In this spirit, fiduciaries are increasingly being called to account on climate change. One aspect of this is the global push to improved reporting of climate-related risks. A recent analysis of corporate disclosures found that climate risk was being vastly underestimated: most global estimates point toward costs that run into trillions of dollars, yet companies are only reporting aggregate risks of tens of billions. What happens when these misjudgements are defeated by reality, when the careful predictions of climate scientists come to fruition? What assets will be drowned by sea-level rise, or burned by wildfires, or wrecked by extreme weather? What investments will be stranded or devalued as society strengthens its resolve to avoid or regulate polluting goods and services?

• [Stated goal] Please copy out the passage on fiduciaries and climate risk in full, word for word.

Entries pointing to words and elements
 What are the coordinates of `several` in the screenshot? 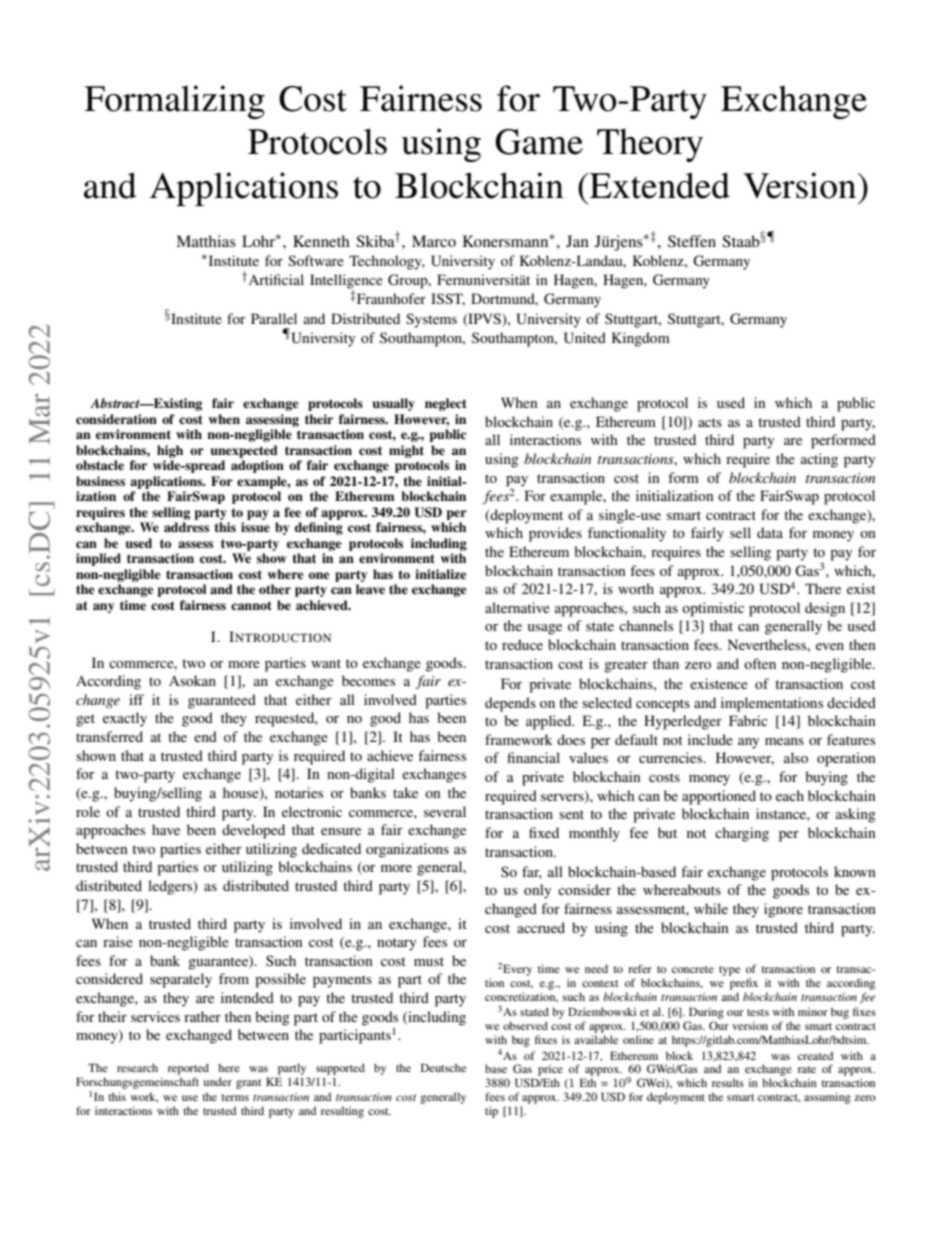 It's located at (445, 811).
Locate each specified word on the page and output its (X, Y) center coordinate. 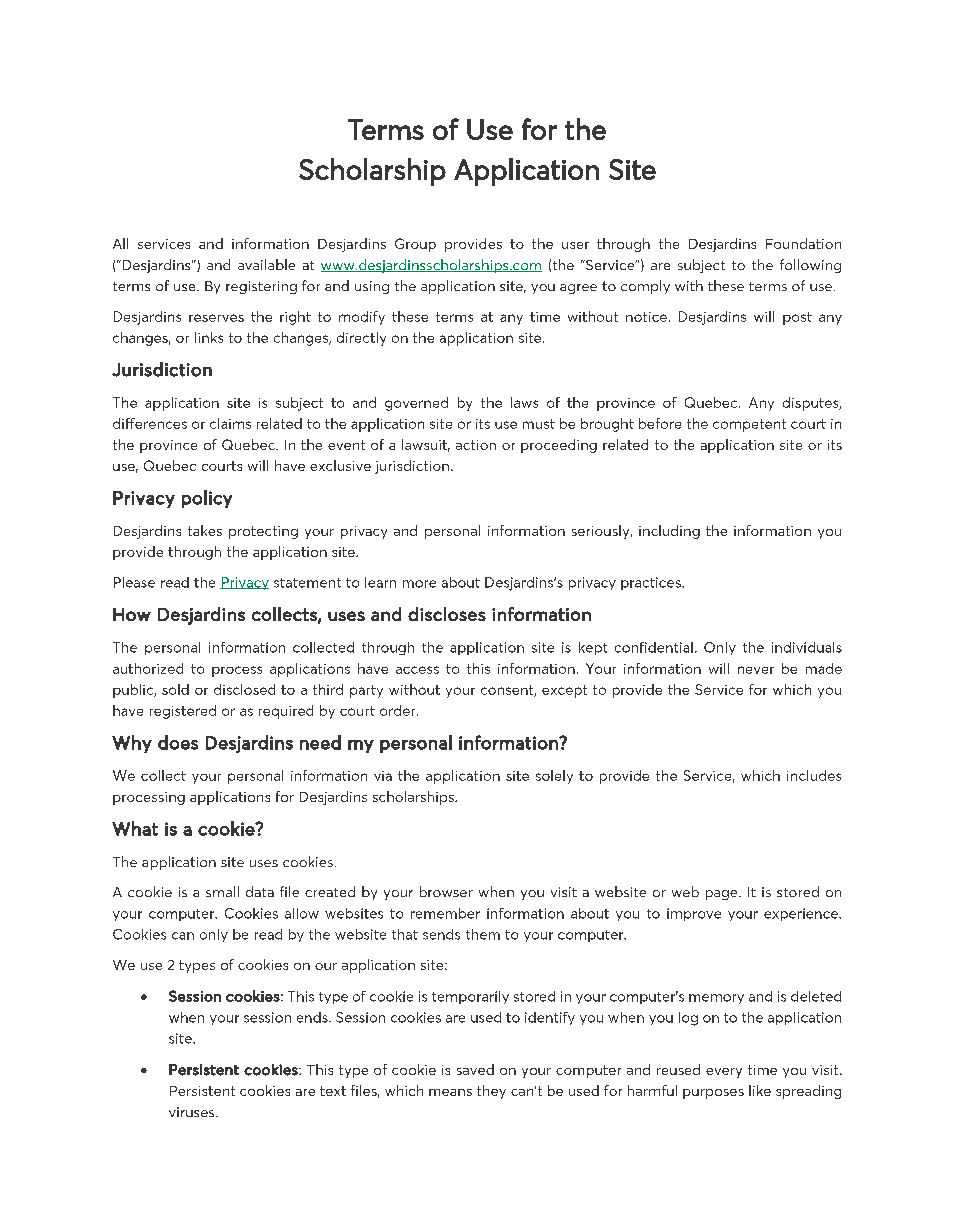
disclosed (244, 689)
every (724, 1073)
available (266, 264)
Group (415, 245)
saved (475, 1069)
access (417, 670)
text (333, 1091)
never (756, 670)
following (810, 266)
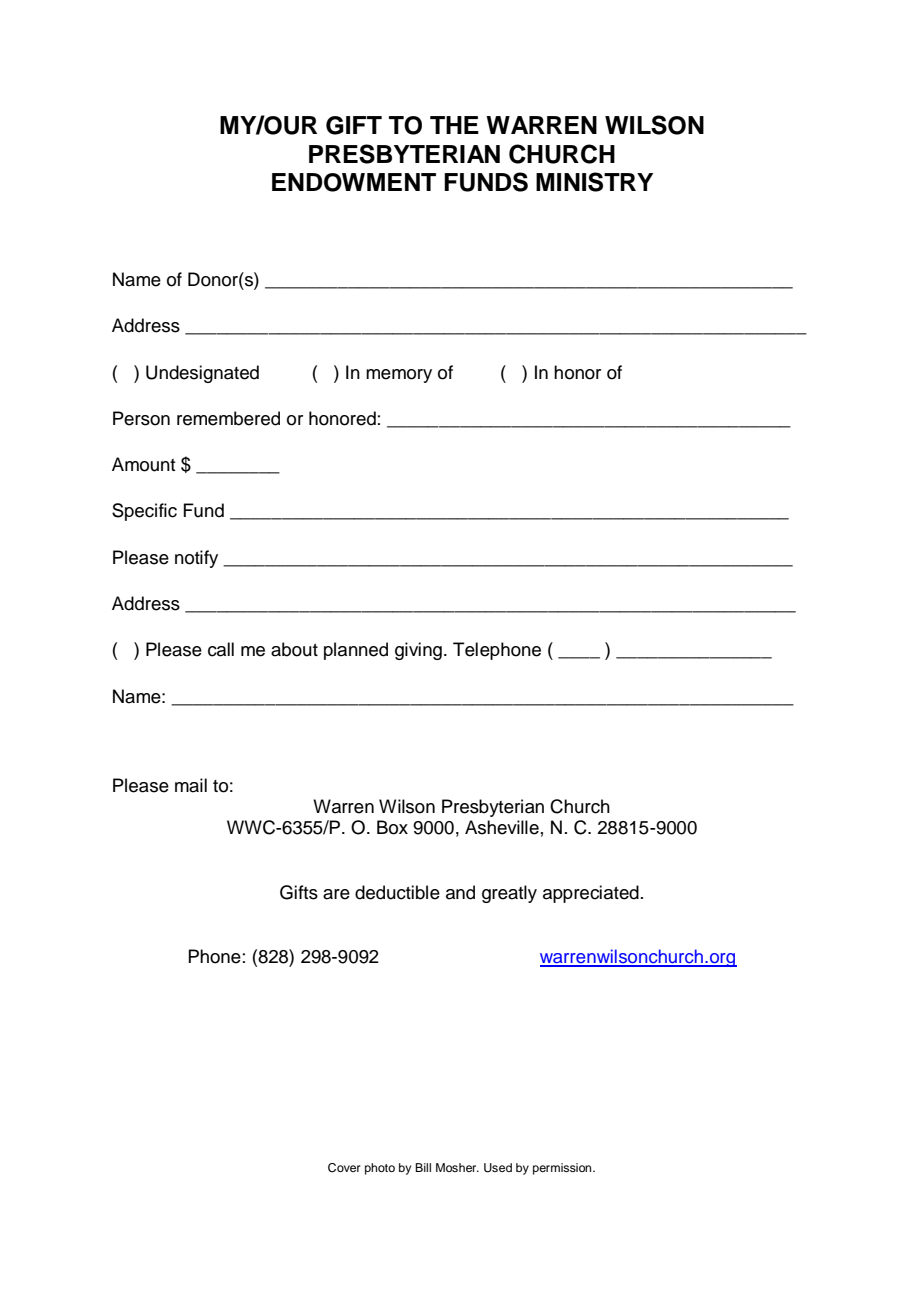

• [Answer for this exercise]
In this spirit, fiduciaries are increasingly being called to account on climate change. One aspect of this is the global push to improved reporting of climate-related risks. A recent analysis of corporate disclosures found that climate risk was being vastly underestimated: most global estimates point toward costs that run into trillions of dollars, yet companies are only reporting aggregate risks of tens of billions. What happens when these misjudgements are defeated by reality, when the careful predictions of climate scientists come to fruition? What assets will be drowned by sea-level rise, or burned by wildfires, or wrecked by extreme weather? What investments will be stranded or devalued as society strengthens its resolve to avoid or regulate polluting goods and services?